The task:
Nothing outside the range is wanted. Repeat exactly the lines below from the one with "Al dialog title" through the one with "1568x498 pixels.".

Data extract:
------------------------

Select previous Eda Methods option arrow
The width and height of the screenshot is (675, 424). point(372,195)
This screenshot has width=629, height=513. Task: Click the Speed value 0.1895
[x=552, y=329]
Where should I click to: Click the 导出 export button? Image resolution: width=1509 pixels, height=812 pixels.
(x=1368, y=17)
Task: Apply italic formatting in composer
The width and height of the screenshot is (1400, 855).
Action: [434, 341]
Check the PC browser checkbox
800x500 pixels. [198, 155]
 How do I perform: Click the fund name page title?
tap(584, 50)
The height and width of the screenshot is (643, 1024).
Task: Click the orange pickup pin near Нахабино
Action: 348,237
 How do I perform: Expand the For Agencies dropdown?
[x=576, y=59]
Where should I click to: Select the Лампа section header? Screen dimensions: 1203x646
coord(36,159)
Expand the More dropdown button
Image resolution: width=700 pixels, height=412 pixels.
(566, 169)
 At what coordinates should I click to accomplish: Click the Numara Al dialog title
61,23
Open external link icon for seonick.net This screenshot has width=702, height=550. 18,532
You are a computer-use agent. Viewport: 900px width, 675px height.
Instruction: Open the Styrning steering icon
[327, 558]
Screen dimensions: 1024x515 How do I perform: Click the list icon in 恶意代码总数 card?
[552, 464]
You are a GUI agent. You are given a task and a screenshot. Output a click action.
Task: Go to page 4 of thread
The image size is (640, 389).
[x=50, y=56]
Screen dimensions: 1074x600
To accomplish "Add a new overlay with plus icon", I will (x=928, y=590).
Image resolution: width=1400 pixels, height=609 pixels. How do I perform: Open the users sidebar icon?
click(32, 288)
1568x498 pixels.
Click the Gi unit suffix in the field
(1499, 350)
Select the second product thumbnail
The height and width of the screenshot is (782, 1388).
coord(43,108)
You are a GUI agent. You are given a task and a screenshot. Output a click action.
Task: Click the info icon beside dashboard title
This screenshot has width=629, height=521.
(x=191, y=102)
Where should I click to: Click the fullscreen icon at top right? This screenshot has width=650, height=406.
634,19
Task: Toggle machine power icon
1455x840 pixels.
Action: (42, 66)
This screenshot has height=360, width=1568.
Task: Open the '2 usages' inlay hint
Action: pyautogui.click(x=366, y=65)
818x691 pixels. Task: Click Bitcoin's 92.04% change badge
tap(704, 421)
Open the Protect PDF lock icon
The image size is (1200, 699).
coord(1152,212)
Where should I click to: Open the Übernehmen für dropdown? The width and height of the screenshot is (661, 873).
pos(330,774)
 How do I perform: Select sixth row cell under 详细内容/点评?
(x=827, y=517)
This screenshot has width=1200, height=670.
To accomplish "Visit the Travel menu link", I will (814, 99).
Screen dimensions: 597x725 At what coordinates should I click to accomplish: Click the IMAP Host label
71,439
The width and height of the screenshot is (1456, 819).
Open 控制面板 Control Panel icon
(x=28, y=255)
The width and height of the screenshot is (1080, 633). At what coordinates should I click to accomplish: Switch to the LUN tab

------------------------

Exercise response:
 At what coordinates should I click to accomplish: Click the Numara Al dialog title
61,23
Open external link icon for seonick.net This screenshot has width=702, height=550. 18,532
You are a computer-use agent. Viewport: 900px width, 675px height.
Instruction: Open the Styrning steering icon
[327, 558]
Screen dimensions: 1024x515 How do I perform: Click the list icon in 恶意代码总数 card?
[552, 464]
You are a GUI agent. You are given a task and a screenshot. Output a click action.
Task: Go to page 4 of thread
The image size is (640, 389).
[x=50, y=56]
Screen dimensions: 1074x600
To accomplish "Add a new overlay with plus icon", I will (x=928, y=590).
Image resolution: width=1400 pixels, height=609 pixels. How do I perform: Open the users sidebar icon?
click(32, 288)
1568x498 pixels.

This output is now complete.